Lustre File System for AI

Deploy and configure the Lustre parallel file system for high-throughput AI training workloads, including cloud-managed options like Amazon FSx for Lustre.

What is Lustre?

Lustre is an open-source parallel distributed file system originally developed for HPC. It powers many of the world's largest supercomputers and is widely used for AI training because it delivers massive aggregate throughput by striping files across hundreds of storage targets.

Lustre Architecture for AI

  1. Management Server (MGS)

    Stores configuration information for all Lustre file systems in a cluster. Typically co-located with the first MDS.

  2. Metadata Server (MDS/MDT)

    Handles file system namespace operations: creates, opens, renames, and permission checks. AI workloads with millions of small files benefit from multiple MDTs.
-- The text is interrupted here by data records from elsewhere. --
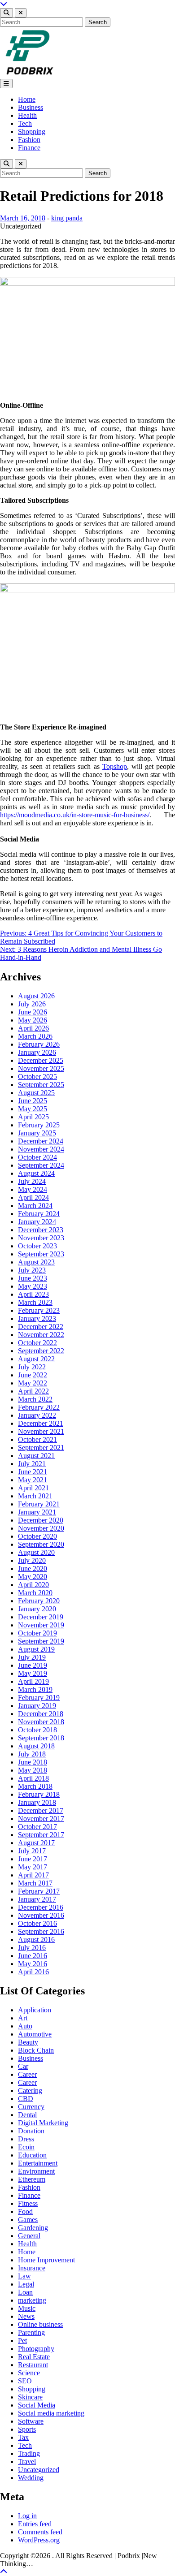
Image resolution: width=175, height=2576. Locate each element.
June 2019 (32, 1665)
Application (34, 2010)
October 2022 (37, 1342)
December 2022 (40, 1326)
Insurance (31, 2268)
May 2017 (32, 1867)
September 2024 (41, 1165)
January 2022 (37, 1415)
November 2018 (41, 1722)
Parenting (31, 2332)
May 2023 (32, 1286)
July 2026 (32, 1004)
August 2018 (36, 1746)
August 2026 (36, 996)
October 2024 (37, 1157)
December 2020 (40, 1520)
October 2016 (37, 1923)
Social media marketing (51, 2413)
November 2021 (41, 1431)
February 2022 (39, 1407)
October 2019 (37, 1633)
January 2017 (37, 1899)
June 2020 (32, 1568)
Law (24, 2276)
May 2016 (32, 1964)
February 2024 (39, 1213)
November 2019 (41, 1625)
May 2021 (32, 1480)
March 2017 (35, 1883)
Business (30, 107)
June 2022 (32, 1375)
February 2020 (39, 1601)
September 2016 (41, 1931)
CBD (25, 2098)
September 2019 (41, 1641)
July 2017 (32, 1851)
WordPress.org (39, 2540)
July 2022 (32, 1367)
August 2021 (36, 1455)
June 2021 (32, 1472)
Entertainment (37, 2163)
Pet (22, 2340)
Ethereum (31, 2179)
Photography (36, 2348)
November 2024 (41, 1149)
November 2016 (41, 1915)
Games (28, 2219)
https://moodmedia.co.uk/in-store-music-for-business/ (74, 815)
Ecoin (26, 2147)
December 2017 (40, 1810)
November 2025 (41, 1068)
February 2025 (39, 1125)
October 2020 (37, 1536)
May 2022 (32, 1383)
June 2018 (32, 1762)
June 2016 (32, 1955)
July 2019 (32, 1657)
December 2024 (40, 1141)
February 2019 (39, 1697)
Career (27, 2074)
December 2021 (40, 1423)
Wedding (31, 2477)
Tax (23, 2437)
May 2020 (32, 1576)
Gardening (33, 2227)
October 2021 (37, 1439)
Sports (27, 2429)
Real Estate (34, 2356)
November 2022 (41, 1334)
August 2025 (36, 1092)
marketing (32, 2300)
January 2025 (37, 1133)
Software (31, 2421)
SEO (25, 2381)
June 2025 (32, 1101)
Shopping (31, 131)
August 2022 (36, 1359)
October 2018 (37, 1730)
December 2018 (40, 1713)
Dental (27, 2115)
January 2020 (37, 1609)
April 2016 (33, 1972)
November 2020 (41, 1528)
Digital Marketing (43, 2123)
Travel (27, 2461)
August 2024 (36, 1173)
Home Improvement (46, 2260)
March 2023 (35, 1302)
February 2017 (39, 1891)
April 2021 (33, 1488)
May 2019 (32, 1673)
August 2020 (36, 1552)
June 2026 (32, 1012)
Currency (31, 2106)
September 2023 (41, 1254)
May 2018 (32, 1770)
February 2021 (39, 1504)
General (29, 2235)
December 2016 (40, 1907)
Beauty (28, 2042)
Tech (25, 123)
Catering (30, 2090)
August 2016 (36, 1939)
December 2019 (40, 1617)
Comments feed (40, 2532)
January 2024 (37, 1221)
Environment (36, 2171)
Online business (40, 2324)
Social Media (36, 2405)
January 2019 (37, 1705)
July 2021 (32, 1463)
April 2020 (33, 1584)
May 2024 (32, 1189)
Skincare (30, 2397)
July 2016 (32, 1947)
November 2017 (41, 1818)
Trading (29, 2453)
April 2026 (33, 1028)
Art (22, 2018)
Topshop (114, 766)
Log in (27, 2516)
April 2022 (33, 1391)
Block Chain (36, 2050)
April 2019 (33, 1681)
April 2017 (33, 1875)
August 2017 (36, 1843)
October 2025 (37, 1076)
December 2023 (40, 1230)
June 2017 (32, 1859)
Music (26, 2308)
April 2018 (33, 1778)
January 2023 (37, 1318)
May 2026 (32, 1020)
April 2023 (33, 1294)
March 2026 (35, 1036)
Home (26, 99)
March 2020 (35, 1593)
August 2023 (36, 1262)
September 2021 (41, 1447)
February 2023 (39, 1310)
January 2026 (37, 1052)
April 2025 (33, 1117)
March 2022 (35, 1399)
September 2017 (41, 1834)
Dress (26, 2139)
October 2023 (37, 1246)
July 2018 (32, 1754)
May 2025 (32, 1109)
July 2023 (32, 1270)
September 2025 (41, 1084)
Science (29, 2373)
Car (23, 2066)
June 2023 (32, 1278)
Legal (26, 2284)
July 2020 (32, 1560)
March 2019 (35, 1689)
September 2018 (41, 1738)
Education (32, 2155)
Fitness (28, 2203)
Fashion (29, 139)
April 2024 (33, 1197)
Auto (25, 2026)
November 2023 (41, 1238)
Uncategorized (38, 2469)
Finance (29, 147)
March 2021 (35, 1496)
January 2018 (37, 1802)
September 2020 (41, 1544)
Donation (31, 2131)
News (26, 2316)
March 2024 (35, 1205)
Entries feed (35, 2524)
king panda (67, 218)
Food (25, 2211)
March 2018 (35, 1786)
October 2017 (37, 1826)
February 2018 (39, 1794)
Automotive (35, 2034)
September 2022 (41, 1351)
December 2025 (40, 1060)
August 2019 (36, 1649)
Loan (25, 2292)
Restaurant (33, 2365)
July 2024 (32, 1181)
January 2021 (37, 1512)
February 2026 (39, 1044)
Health (27, 115)
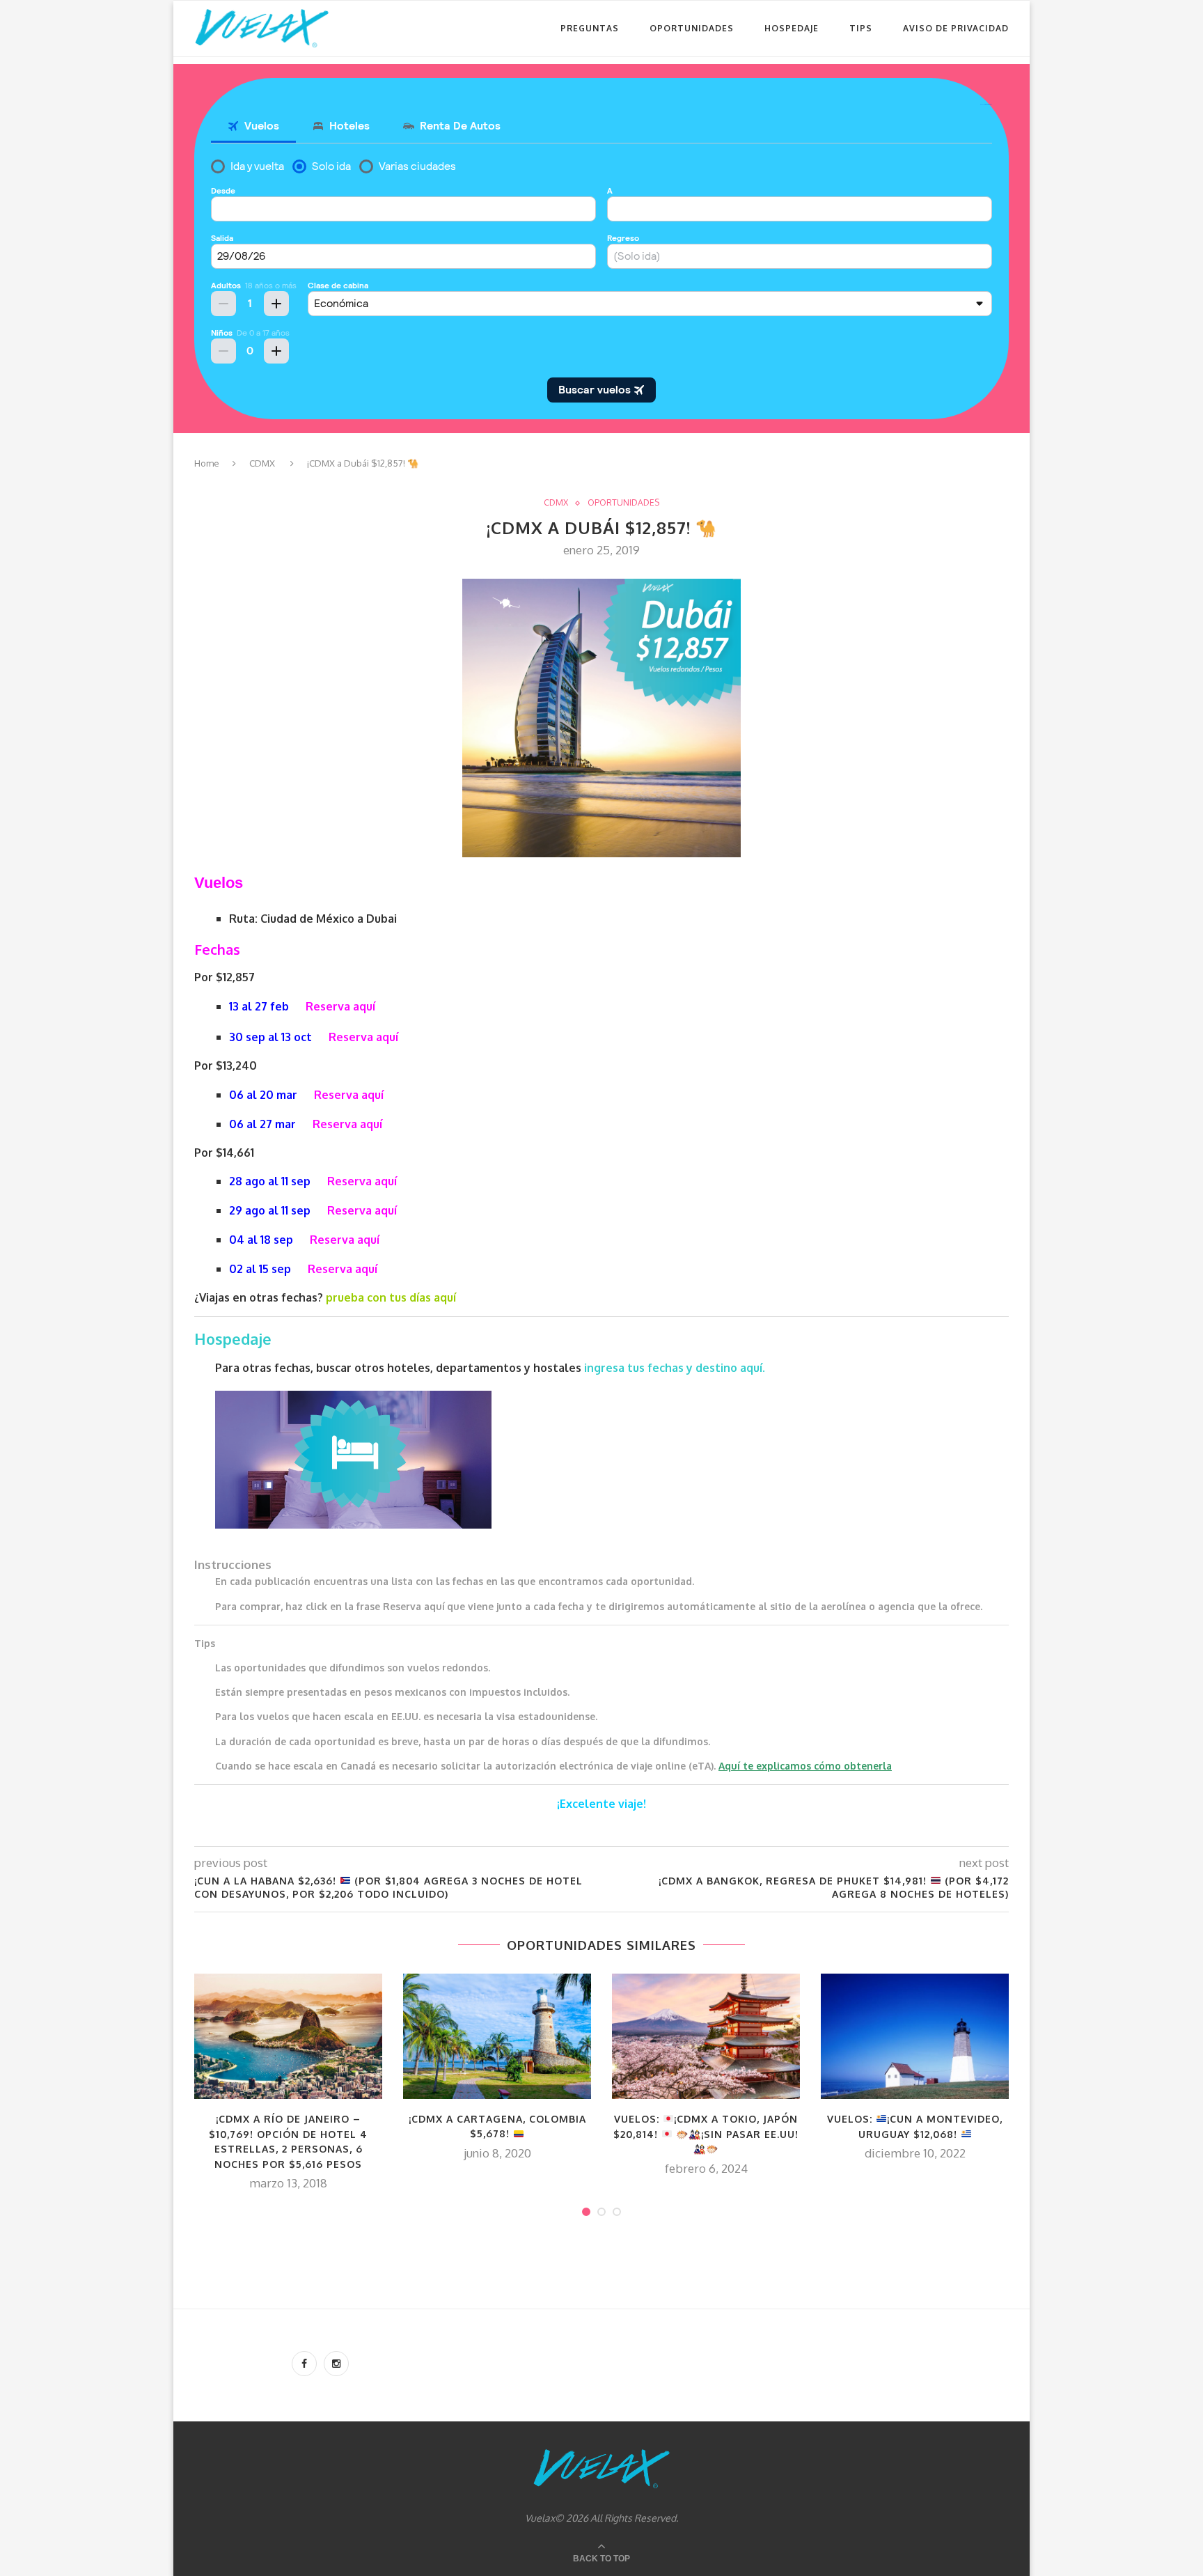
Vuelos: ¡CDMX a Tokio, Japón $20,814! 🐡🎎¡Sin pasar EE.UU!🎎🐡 (706, 2134)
  3. Object Storage Server (OSS/OST)

    Stores actual file data. Each OSS manages multiple OSTs (Object Storage Targets). More OSTs means more aggregate bandwidth for training data reads.

  4. Lustre Client

    Kernel module on compute nodes that mounts the file system. Handles striping logic, caching, and parallel I/O coordination.

Configuring Striping for AI Workloads

Bash - Lustre Striping
# Set wide striping for large training data files
lfs setstripe -c -1 -S 4M /mnt/lustre/training-data/

# Stripe count -1 = all OSTs, stripe size 4MB
# This maximizes read throughput for large files

# For checkpoint directories (large sequential writes)
lfs setstripe -c 4 -S 16M /mnt/lustre/checkpoints/

# Check current striping configuration
lfs getstripe /mnt/lustre/training-data/dataset.bin

# Monitor OST usage to detect imbalance
lfs df -h /mnt/lustre

Amazon FSx for Lustre

FSx for Lustre provides fully managed Lustre file systems in AWS. It can be linked to S3 buckets, automatically importing and exporting data, which creates a powerful pattern for AI: long-term storage in S3 with high-performance Lustre for active training.

AWS CLI - Create FSx for Lustre
# Create a persistent Lustre file system linked to S3
aws fsx create-file-system \
  --file-system-type LUSTRE \
  --storage-capacity 7200 \
  --storage-type SSD \
  --lustre-configuration '{
    "DeploymentType": "PERSISTENT_2",
    "PerUnitStorageThroughput": 1000,
    "DataCompressionType": "LZ4",
    "ImportPath": "s3://ml-datasets-prod/training/",
    "AutoImportPolicy": "NEW_CHANGED_DELETED"
  }' \
  --subnet-ids subnet-abc123
Best practice: Use FSx for Lustre with S3 data repository associations for training jobs. Data is lazily loaded from S3 on first access and cached on Lustre. After training, export results back to S3 for durability. This pattern gives you Lustre performance at near-S3 cost for infrequently accessed data.

Performance Tuning for AI

ParameterDefaultAI RecommendedImpact
Stripe Count1All OSTs (-1)Throughput scales linearly
Stripe Size1 MB4-16 MBReduces metadata overhead
Client Cache128 MB1-4 GBReduces re-reads across epochs
Read-ahead40 MB256 MBPrefetches sequential data